# DESCRIPTION OF THE TASK
Please copy out the entries below exactly, beginning with the line that contains "Limonlu & Bademli Unsuz Kek (76, 560)" and ending with the line that contains "Neden Petekli Bal Satmıyoruz? (52, 1197)", and include nothing outside that span.

# PROVIDED ENTRIES
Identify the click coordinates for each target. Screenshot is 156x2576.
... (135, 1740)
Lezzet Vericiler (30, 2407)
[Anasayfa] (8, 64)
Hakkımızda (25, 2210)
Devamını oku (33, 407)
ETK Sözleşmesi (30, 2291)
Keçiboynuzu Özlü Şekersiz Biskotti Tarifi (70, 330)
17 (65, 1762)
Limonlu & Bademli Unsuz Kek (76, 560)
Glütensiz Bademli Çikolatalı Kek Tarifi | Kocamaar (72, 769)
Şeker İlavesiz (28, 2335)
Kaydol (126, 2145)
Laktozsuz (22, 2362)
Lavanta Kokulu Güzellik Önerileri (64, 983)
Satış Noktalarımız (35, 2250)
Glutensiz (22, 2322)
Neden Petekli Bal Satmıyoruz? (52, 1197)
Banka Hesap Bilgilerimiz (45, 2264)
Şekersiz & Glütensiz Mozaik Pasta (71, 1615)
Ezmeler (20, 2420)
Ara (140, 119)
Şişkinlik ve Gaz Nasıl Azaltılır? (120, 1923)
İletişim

# ANSWER SPACE
Limonlu & Bademli Unsuz Kek (76, 560)
Glütensiz Bademli Çikolatalı Kek Tarifi | Kocamaar (72, 769)
Şeker İlavesiz (28, 2335)
Kaydol (126, 2145)
Laktozsuz (22, 2362)
Lavanta Kokulu Güzellik Önerileri (64, 983)
Satış Noktalarımız (35, 2250)
Glutensiz (22, 2322)
Neden Petekli Bal Satmıyoruz? (52, 1197)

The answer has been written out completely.